The Martha’s Vineyard Commission Thursday approved changes to a 22-year-old decision regarding a Chappaquiddick subdivision, removing an obtacle to possible relocation of the Schifter house.

In 1990, the MVC approved O. Stevens Leland Jr. and Timothy Leland’s application to divide a 27-acre parcel of land adjacent to Poucha Pond into a four-lot subdivision.

One lot was deeded to O. Stevens Leland, who built a house there in 2001.

Two conditions were placed on the land as part of MVC approval: the applicant was ordered to establish a surface water testing program to monitor Poucha Pond. The applicant or a homeowner’s association was ordered to pay for the testing costs, with the testing designed to protect shellfish.

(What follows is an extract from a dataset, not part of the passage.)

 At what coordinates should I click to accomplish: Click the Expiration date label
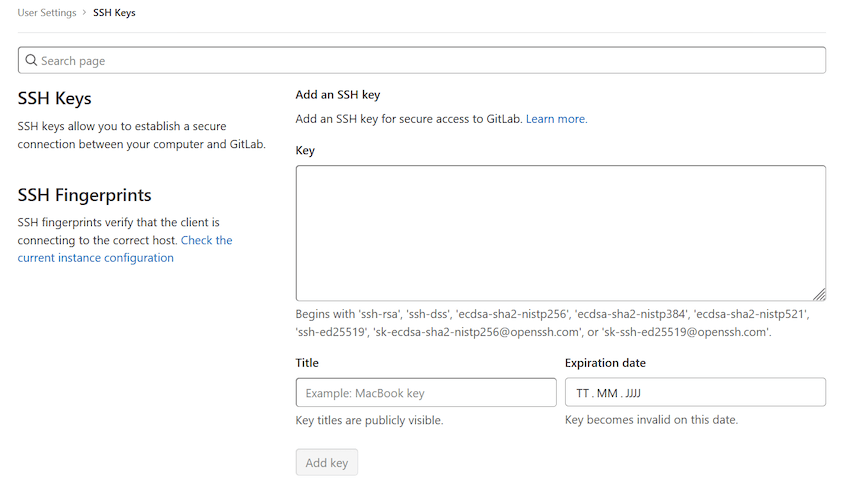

Another condition called for the installation of a monitoring well at the location, with specifications provided by the Board of Health.

In October of this year, William Abendroth, an attorney representing O. Stevens Leland Jr., said in a letter to the MVC that Mr. Stevens had entered into a purchase and sale agreement for one of his lots with Richard and Jennifer Schifter, who own an adjacent plot of land.

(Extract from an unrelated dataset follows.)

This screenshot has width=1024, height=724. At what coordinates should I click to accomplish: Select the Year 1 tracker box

The Schifters’ home has been threatened by a steadily eroding bluff, and there have been discussions about moving the home to the Leland property.

Mr. Abendroth said that the sale was to close on Dec. 1., but the closing could not proceed because the two conditions stipulated by the MVC had not been met.

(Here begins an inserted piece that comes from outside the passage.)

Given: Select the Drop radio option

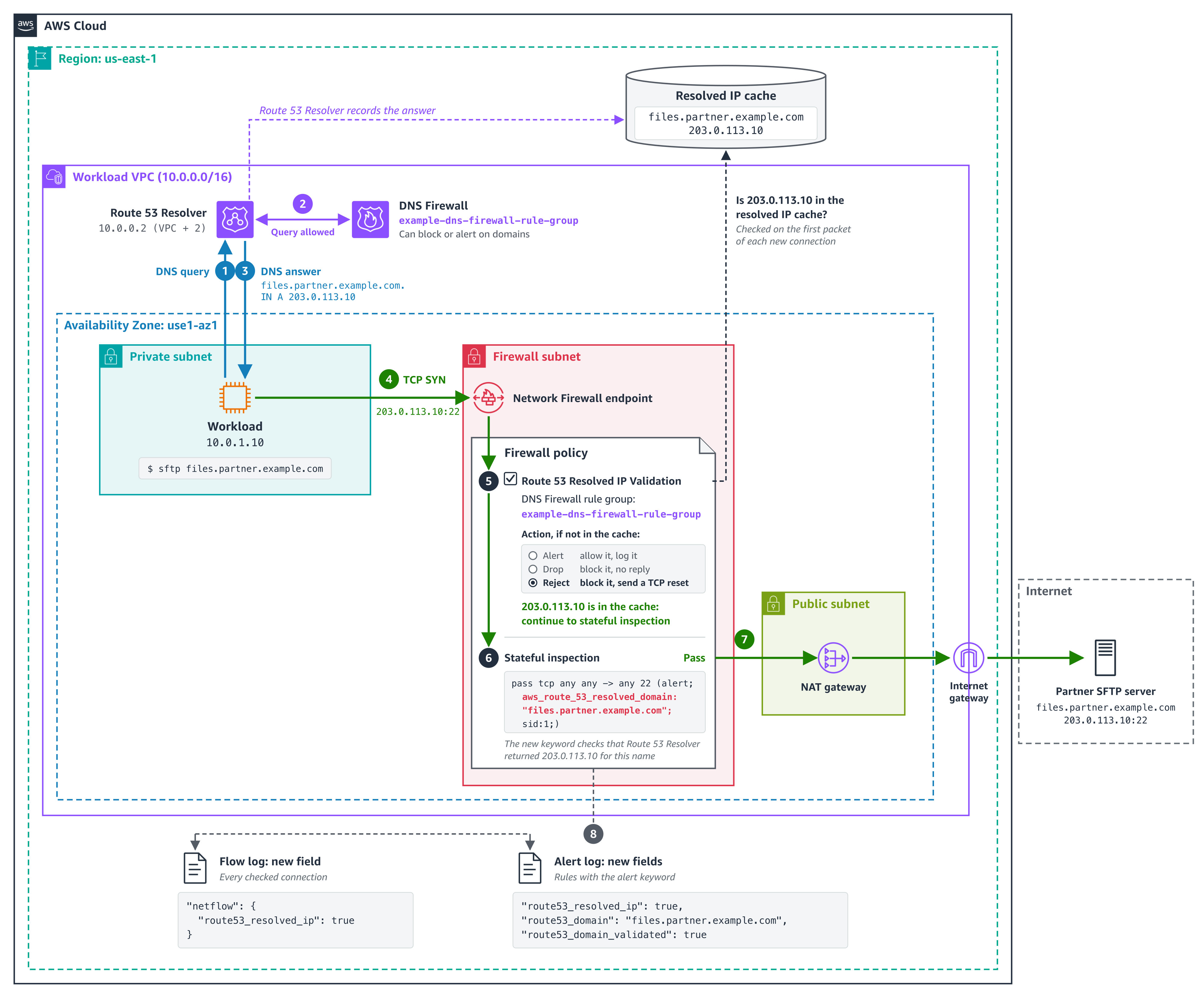Looking at the screenshot, I should pos(533,569).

Mr. Abendroth said Mr. Leland is an octogenarian who divides his time between Brookline, Arizona and the Chappaquiddick home. He said that the house has a title V system, and the water monitoring system never happened partly because 11 years went by between the decision and the time the house was built, and “it just honestly wasn’t on his radar screen that he had the affirmative responsibility to establish a water monitoring program.”

Mr. Abendroth said he was hoping to complete the sale before the new year to avoid increased taxes, and was trying to find a way to modify the decision to allow the sale to go forward.

In a Dec. 13 letter to the commission, the chairman of the Edgartown Marine Advisory Committee said the board recommended that the Lelands be required to establish an escrow account for the purpose of monitoring the water quality at Cape Pogue Pond and Poucha Pond.

Edgartown health agent Matthew Poole said that the installation of a groundwater monitoring well “is not highly valuable to the board of health at this time,” and the board of health was not opposed to revoking that requirement.

The commission debated what an appropriate payment might be, or whether penalties should be levied.

Commissioner Doug Sederholm proposed modifying the decision by requiring the applicant to set aside $100,000 from the sale proceeds at closing to be held by the applicant’s attorney, pending further direction from the commission regarding the scope of testing and monitoring to be done. The commission approved the motion.